[Collected data]
◆ ◆ ◆ ◆

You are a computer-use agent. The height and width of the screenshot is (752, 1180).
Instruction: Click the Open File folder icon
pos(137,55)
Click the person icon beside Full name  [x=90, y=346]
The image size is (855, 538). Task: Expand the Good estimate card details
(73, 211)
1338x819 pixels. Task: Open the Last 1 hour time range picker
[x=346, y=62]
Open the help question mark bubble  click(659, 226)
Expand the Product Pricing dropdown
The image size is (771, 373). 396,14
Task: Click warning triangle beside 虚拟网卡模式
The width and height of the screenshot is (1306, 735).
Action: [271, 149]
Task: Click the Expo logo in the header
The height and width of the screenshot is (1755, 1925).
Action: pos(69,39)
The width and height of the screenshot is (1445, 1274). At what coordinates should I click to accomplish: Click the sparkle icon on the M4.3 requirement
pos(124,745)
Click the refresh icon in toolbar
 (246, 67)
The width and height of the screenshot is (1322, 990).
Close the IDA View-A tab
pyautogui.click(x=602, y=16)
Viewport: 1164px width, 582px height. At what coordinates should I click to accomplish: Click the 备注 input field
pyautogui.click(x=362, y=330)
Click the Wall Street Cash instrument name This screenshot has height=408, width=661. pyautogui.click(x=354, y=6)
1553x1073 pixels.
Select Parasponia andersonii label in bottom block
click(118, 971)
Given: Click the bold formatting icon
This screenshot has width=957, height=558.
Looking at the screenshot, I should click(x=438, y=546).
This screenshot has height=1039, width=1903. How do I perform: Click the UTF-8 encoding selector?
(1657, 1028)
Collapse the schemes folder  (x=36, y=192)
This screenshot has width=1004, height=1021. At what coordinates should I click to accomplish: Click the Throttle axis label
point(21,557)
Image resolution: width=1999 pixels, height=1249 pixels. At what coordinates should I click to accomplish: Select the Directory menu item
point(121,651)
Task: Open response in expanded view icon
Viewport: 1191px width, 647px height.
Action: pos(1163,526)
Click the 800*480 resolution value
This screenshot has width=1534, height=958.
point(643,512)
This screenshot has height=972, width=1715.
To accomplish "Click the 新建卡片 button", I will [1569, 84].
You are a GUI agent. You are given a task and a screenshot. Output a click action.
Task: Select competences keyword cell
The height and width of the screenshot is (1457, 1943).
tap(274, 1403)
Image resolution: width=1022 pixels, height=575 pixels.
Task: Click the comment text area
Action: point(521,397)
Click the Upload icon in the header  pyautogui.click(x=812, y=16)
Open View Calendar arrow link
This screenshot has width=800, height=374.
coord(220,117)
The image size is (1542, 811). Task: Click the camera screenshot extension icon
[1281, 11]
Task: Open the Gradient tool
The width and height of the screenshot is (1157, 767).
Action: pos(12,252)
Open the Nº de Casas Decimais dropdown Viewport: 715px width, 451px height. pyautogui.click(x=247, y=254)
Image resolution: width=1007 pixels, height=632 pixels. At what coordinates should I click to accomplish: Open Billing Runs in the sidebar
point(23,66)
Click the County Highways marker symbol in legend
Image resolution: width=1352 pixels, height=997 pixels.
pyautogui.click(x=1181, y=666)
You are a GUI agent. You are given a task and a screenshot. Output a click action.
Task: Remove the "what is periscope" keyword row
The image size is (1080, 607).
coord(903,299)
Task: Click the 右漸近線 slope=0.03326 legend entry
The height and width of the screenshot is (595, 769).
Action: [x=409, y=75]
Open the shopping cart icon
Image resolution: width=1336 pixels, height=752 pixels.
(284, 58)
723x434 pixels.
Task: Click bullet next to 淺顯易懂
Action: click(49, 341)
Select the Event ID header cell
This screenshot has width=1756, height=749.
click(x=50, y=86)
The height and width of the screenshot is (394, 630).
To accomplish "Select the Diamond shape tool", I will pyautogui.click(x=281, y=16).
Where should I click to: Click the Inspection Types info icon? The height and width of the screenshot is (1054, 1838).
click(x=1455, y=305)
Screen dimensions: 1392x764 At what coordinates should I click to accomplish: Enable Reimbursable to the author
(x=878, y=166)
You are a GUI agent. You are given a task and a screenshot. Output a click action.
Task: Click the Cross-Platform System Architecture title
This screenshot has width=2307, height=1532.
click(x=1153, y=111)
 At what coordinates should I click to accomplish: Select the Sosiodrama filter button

◆ ◆ ◆ ◆

Task objective
Retype the data precisely.

Problem solution
You are a computer-use agent. The height and width of the screenshot is (752, 1180).
Instruction: Click the Open File folder icon
pos(137,55)
Click the person icon beside Full name  [x=90, y=346]
The image size is (855, 538). Task: Expand the Good estimate card details
(73, 211)
1338x819 pixels. Task: Open the Last 1 hour time range picker
[x=346, y=62]
Open the help question mark bubble  click(659, 226)
Expand the Product Pricing dropdown
The image size is (771, 373). 396,14
Task: Click warning triangle beside 虚拟网卡模式
The width and height of the screenshot is (1306, 735).
Action: [271, 149]
Task: Click the Expo logo in the header
The height and width of the screenshot is (1755, 1925).
Action: pos(69,39)
The width and height of the screenshot is (1445, 1274). At what coordinates should I click to accomplish: Click the sparkle icon on the M4.3 requirement
pos(124,745)
Click the refresh icon in toolbar
 (246, 67)
The width and height of the screenshot is (1322, 990).
Close the IDA View-A tab
pyautogui.click(x=602, y=16)
Viewport: 1164px width, 582px height. At what coordinates should I click to accomplish: Click the 备注 input field
pyautogui.click(x=362, y=330)
Click the Wall Street Cash instrument name This screenshot has height=408, width=661. pyautogui.click(x=354, y=6)
1553x1073 pixels.
Select Parasponia andersonii label in bottom block
click(118, 971)
Given: Click the bold formatting icon
This screenshot has width=957, height=558.
Looking at the screenshot, I should click(x=438, y=546).
This screenshot has height=1039, width=1903. How do I perform: Click the UTF-8 encoding selector?
(1657, 1028)
Collapse the schemes folder  (x=36, y=192)
This screenshot has width=1004, height=1021. At what coordinates should I click to accomplish: Click the Throttle axis label
point(21,557)
Image resolution: width=1999 pixels, height=1249 pixels. At what coordinates should I click to accomplish: Select the Directory menu item
point(121,651)
Task: Open response in expanded view icon
Viewport: 1191px width, 647px height.
Action: pos(1163,526)
Click the 800*480 resolution value
This screenshot has width=1534, height=958.
point(643,512)
This screenshot has height=972, width=1715.
To accomplish "Click the 新建卡片 button", I will [1569, 84].
You are a GUI agent. You are given a task and a screenshot. Output a click action.
Task: Select competences keyword cell
The height and width of the screenshot is (1457, 1943).
tap(274, 1403)
Image resolution: width=1022 pixels, height=575 pixels.
Task: Click the comment text area
Action: point(521,397)
Click the Upload icon in the header  pyautogui.click(x=812, y=16)
Open View Calendar arrow link
This screenshot has width=800, height=374.
coord(220,117)
The image size is (1542, 811). Task: Click the camera screenshot extension icon
[1281, 11]
Task: Open the Gradient tool
The width and height of the screenshot is (1157, 767).
Action: pos(12,252)
Open the Nº de Casas Decimais dropdown Viewport: 715px width, 451px height. pyautogui.click(x=247, y=254)
Image resolution: width=1007 pixels, height=632 pixels. At what coordinates should I click to accomplish: Open Billing Runs in the sidebar
point(23,66)
Click the County Highways marker symbol in legend
Image resolution: width=1352 pixels, height=997 pixels.
pyautogui.click(x=1181, y=666)
You are a GUI agent. You are given a task and a screenshot. Output a click action.
Task: Remove the "what is periscope" keyword row
The image size is (1080, 607).
coord(903,299)
Task: Click the 右漸近線 slope=0.03326 legend entry
The height and width of the screenshot is (595, 769).
Action: [x=409, y=75]
Open the shopping cart icon
Image resolution: width=1336 pixels, height=752 pixels.
(284, 58)
723x434 pixels.
Task: Click bullet next to 淺顯易懂
Action: click(49, 341)
Select the Event ID header cell
This screenshot has width=1756, height=749.
click(x=50, y=86)
The height and width of the screenshot is (394, 630).
To accomplish "Select the Diamond shape tool", I will pyautogui.click(x=281, y=16).
Where should I click to: Click the Inspection Types info icon? The height and width of the screenshot is (1054, 1838).
click(x=1455, y=305)
Screen dimensions: 1392x764 At what coordinates should I click to accomplish: Enable Reimbursable to the author
(x=878, y=166)
You are a GUI agent. You are given a task and a screenshot. Output a click action.
Task: Click the Cross-Platform System Architecture title
This screenshot has width=2307, height=1532.
click(x=1153, y=111)
 At what coordinates should I click to accomplish: Select the Sosiodrama filter button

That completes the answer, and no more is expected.